Sabato, 25 Settembre 2021
Cronaca Galatone

Sparò al nipote accusandolo di furto: 1 anno e 4 mesi

Ha patteggiato Antonio Mezzi, il 60enne di Galatone incriminato per aver preso a fucilate un suo nipote, dopo un litigio. Lo riteneva autore di furtoe, dopo qualche spintone, prese l'arma e fece fuoco

LECCE - Ha patteggiato 1 anno e 4 mesi Antonio Mezzi, il 60enne di Galatone che la mattina del 12 agosto scorso sparò diversi colpi di fucile verso il nipote, Marco Mezzi, mentre si trovavano nella tenuta che sorge nelle campagne intorno al grosso centro salentino. L'udienza s'è tenuta questa mattina nel tribunale di Lecce davanti al gip Antonio Del Coco. Il 60enne era difeso dall'avvocato Giovanbattista Cervo, il pm inquirente era Alberto Santacatterina. Il capo d'imputazione, inizialmente di tentato omidicio, era già stato tramutato in lesioni gravi.

Il nipote fu colpito quel giorno mentre si trovava di spalle, dopo un diverbio per futili motivi. L'uomo ritenne il nipote responsabile di un furto, esattamente di quello di una sella da equitazione.

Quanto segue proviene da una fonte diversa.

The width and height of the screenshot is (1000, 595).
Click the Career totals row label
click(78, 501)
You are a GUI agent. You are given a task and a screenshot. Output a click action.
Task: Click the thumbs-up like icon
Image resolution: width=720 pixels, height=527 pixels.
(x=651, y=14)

E dalla disputa che ne scoccò, con spintoni e parole, ecco che Antonio Mezzi, secondo la ricostruzione degli inquirenti, passò all'uso di un'arma, rientrando in casa, imbracciando un fucile che teneva custodito all'interno, e facendo fuoco.

Il nipote si trovava a circa un centinaio di metri di distanza e alcuni colpi lo raggiunsero in prossimità di testa e gambe, ferendolo, ma non gravemente. Urla e spari furono uditi da alcuni vicini, che, allarmati, si rivolsero alla stazione locale dell'Arma. Nel frattempo, il giovane fu trasportato prima presso l'ospedale di Nardò, poi al "Vito Fazzi" di Lecce per alcune visite specialistiche.